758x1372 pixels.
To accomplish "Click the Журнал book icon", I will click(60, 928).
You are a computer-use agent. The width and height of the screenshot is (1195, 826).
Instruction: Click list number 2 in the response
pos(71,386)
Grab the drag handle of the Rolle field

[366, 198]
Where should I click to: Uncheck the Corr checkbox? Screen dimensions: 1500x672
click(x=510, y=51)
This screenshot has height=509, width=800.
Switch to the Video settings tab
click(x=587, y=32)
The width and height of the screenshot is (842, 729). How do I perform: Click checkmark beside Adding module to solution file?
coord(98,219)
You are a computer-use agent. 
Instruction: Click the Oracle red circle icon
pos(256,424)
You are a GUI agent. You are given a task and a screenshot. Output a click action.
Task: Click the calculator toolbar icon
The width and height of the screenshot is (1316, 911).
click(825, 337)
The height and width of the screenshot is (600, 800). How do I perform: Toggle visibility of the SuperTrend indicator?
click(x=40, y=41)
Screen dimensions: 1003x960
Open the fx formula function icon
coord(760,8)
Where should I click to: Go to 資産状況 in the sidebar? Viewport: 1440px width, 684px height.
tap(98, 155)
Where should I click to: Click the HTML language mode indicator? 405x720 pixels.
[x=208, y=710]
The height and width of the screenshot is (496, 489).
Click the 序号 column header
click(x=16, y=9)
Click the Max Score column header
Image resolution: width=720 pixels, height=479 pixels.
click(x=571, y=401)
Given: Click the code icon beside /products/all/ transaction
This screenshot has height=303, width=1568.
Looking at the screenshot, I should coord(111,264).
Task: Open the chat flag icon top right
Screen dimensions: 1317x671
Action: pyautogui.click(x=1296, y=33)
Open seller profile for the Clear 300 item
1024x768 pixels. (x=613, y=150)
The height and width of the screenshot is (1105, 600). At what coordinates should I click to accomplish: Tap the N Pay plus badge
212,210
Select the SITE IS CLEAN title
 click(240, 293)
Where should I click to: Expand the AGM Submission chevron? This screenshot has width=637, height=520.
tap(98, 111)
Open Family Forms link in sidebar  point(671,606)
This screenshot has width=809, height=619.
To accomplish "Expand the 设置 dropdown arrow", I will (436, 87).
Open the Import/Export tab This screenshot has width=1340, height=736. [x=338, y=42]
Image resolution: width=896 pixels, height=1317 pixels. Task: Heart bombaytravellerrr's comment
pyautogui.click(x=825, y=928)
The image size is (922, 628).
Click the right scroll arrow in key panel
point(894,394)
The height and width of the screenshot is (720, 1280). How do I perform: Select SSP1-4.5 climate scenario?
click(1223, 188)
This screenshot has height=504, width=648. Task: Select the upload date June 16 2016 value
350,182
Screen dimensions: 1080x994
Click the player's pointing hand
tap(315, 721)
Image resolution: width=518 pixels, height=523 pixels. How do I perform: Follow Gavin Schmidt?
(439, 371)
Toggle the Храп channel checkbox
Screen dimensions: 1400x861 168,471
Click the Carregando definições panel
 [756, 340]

* * * * * * *

Quote verbatim the stretch of the listing from the line containing "The height and width of the screenshot is (600, 800)." through the line containing "coord(760,8)", including both of those lines.

The height and width of the screenshot is (600, 800). How do I perform: Toggle visibility of the SuperTrend indicator?
click(x=40, y=41)
Screen dimensions: 1003x960
Open the fx formula function icon
coord(760,8)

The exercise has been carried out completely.